*** Opening Task input ***

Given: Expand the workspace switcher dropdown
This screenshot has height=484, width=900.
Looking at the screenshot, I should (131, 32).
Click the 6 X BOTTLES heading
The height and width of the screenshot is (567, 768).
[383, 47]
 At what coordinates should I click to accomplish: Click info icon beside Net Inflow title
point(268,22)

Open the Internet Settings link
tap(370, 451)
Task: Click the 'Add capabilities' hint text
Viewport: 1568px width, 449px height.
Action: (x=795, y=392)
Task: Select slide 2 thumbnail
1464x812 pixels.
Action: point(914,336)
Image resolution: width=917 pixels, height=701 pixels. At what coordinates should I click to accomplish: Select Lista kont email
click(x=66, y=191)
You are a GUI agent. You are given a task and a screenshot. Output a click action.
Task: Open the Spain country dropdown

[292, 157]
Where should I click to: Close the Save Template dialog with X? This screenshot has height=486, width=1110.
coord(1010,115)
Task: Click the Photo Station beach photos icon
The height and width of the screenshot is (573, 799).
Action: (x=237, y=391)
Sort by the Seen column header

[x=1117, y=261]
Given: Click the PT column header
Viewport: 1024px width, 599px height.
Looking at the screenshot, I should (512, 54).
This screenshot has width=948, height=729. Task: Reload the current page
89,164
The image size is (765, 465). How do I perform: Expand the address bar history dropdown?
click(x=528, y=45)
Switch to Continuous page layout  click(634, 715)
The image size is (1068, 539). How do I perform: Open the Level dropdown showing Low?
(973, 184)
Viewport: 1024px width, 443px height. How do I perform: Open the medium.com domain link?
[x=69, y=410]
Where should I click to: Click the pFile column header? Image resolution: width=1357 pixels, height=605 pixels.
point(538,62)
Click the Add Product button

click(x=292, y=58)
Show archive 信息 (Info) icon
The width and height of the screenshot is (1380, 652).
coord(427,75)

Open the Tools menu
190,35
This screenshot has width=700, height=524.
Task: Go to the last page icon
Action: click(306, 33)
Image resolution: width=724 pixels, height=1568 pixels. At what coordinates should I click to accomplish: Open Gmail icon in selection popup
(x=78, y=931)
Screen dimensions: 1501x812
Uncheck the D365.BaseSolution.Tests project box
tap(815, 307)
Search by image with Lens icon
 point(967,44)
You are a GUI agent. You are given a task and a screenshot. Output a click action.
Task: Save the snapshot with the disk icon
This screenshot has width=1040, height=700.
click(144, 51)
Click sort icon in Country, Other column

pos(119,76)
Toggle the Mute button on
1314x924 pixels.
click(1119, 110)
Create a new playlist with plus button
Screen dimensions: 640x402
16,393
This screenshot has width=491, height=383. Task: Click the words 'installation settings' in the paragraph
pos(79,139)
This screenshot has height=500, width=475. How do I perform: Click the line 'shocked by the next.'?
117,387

*** Closing Task input ***

- Task to carry out -
Extract every line above exactly as it stands.

- Exercise result -
Given: Expand the workspace switcher dropdown
This screenshot has height=484, width=900.
Looking at the screenshot, I should (131, 32).
Click the 6 X BOTTLES heading
The height and width of the screenshot is (567, 768).
[383, 47]
 At what coordinates should I click to accomplish: Click info icon beside Net Inflow title
point(268,22)

Open the Internet Settings link
tap(370, 451)
Task: Click the 'Add capabilities' hint text
Viewport: 1568px width, 449px height.
Action: (x=795, y=392)
Task: Select slide 2 thumbnail
1464x812 pixels.
Action: point(914,336)
Image resolution: width=917 pixels, height=701 pixels. At what coordinates should I click to accomplish: Select Lista kont email
click(x=66, y=191)
You are a GUI agent. You are given a task and a screenshot. Output a click action.
Task: Open the Spain country dropdown

[292, 157]
Where should I click to: Close the Save Template dialog with X? This screenshot has height=486, width=1110.
coord(1010,115)
Task: Click the Photo Station beach photos icon
The height and width of the screenshot is (573, 799).
Action: (x=237, y=391)
Sort by the Seen column header

[x=1117, y=261]
Given: Click the PT column header
Viewport: 1024px width, 599px height.
Looking at the screenshot, I should (512, 54).
This screenshot has width=948, height=729. Task: Reload the current page
89,164
The image size is (765, 465). How do I perform: Expand the address bar history dropdown?
click(x=528, y=45)
Switch to Continuous page layout  click(634, 715)
The image size is (1068, 539). How do I perform: Open the Level dropdown showing Low?
(973, 184)
Viewport: 1024px width, 443px height. How do I perform: Open the medium.com domain link?
[x=69, y=410]
Where should I click to: Click the pFile column header? Image resolution: width=1357 pixels, height=605 pixels.
point(538,62)
Click the Add Product button

click(x=292, y=58)
Show archive 信息 (Info) icon
The width and height of the screenshot is (1380, 652).
coord(427,75)

Open the Tools menu
190,35
This screenshot has width=700, height=524.
Task: Go to the last page icon
Action: click(306, 33)
Image resolution: width=724 pixels, height=1568 pixels. At what coordinates should I click to accomplish: Open Gmail icon in selection popup
(x=78, y=931)
Screen dimensions: 1501x812
Uncheck the D365.BaseSolution.Tests project box
tap(815, 307)
Search by image with Lens icon
 point(967,44)
You are a GUI agent. You are given a task and a screenshot. Output a click action.
Task: Save the snapshot with the disk icon
This screenshot has width=1040, height=700.
click(144, 51)
Click sort icon in Country, Other column

pos(119,76)
Toggle the Mute button on
1314x924 pixels.
click(1119, 110)
Create a new playlist with plus button
Screen dimensions: 640x402
16,393
This screenshot has width=491, height=383. Task: Click the words 'installation settings' in the paragraph
pos(79,139)
This screenshot has height=500, width=475. How do I perform: Click the line 'shocked by the next.'?
117,387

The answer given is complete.